A half hour later, Azinger acknowledged that McIlroy won the U.S. Open without taking practice strokes, then noted that ESPN colleague Andy North, twice a U.S. Open winner, often putted sans practice strokes.

"Why?" Azinger asked.

"I thought if I could mentally go through the process beforehand, why waste the physical part," North said. "It was more important to me to understand the putt mentally and the stroke mentally than to go up there and make a half-hearted practice stroke."

-- Nice piece from ESPN's Gene Wojciechowski on McIlroy and his hometown of Holywood, including this from McIlroy on his childhood hero: "I used to call myself Rory Nick Faldo McIlroy."
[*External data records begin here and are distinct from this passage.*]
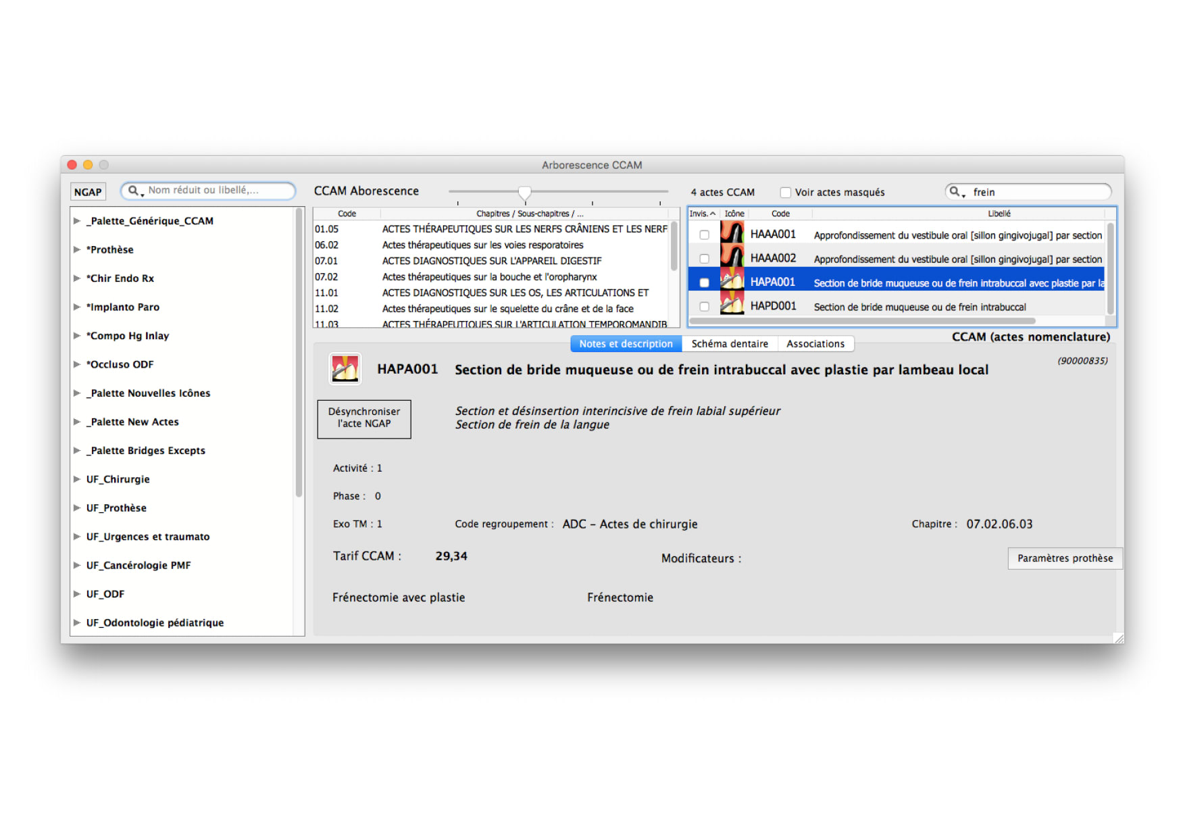The width and height of the screenshot is (1185, 838).
Task: Enable the Voir actes masqués checkbox
Action: (x=785, y=192)
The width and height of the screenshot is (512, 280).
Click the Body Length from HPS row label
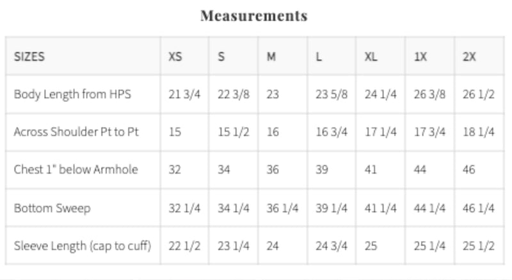pos(72,94)
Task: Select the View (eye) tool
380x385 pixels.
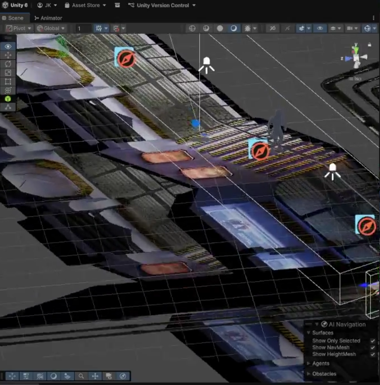Action: pyautogui.click(x=8, y=46)
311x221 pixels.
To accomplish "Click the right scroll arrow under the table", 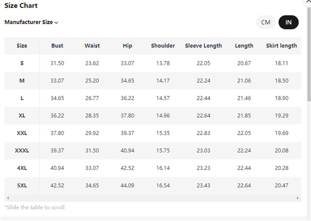I will [x=297, y=198].
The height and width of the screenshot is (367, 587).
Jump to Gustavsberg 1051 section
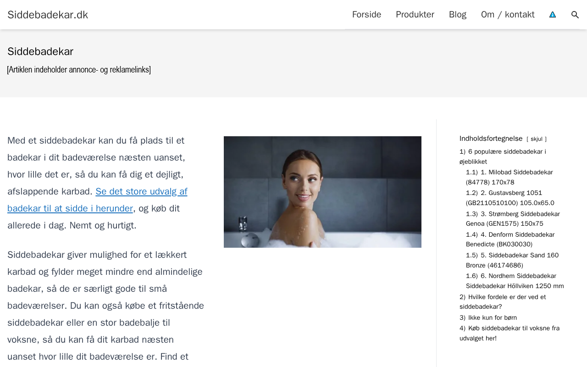[510, 198]
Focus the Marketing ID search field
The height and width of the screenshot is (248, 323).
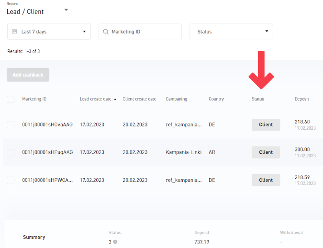(143, 32)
-- Still don't get ESPN's Putt Zone. On the fourth hole, Pablo Larrazabal hit it straight down the line that ESPN had on the screen, and did so with pace. The ball nonetheless veered right of the hole.

-- Gannon, quoting a London tabloid on Bubba Watson: "The French don't like him so we love him."

-- Peter Kostis on Twitter: "If T Watson shoots anywhere near par or better today, it cements his place as world's greatest ever bad weather player. In fact he wins 9&8"

T. Watson indeed shot near par, a two-over 72 in the worst of the weather.

-- Mike Tirico noted that six Americans were in the top 10 and their ages were in the 20s (Dustin Johnson, Rickie Fowler), the 30s (Lucas Glover, Chad Campbell), the 40s (Davis Love III) and even the 50s (Tom Lehman). Too bad that Tom Watson couldn't have added the 60s.

-- Azinger on the bearded one, Glover: "Just waiting to see him pull some of that beard hair out and throw it up to test the wind. But he went for the grass, the less painful rout there."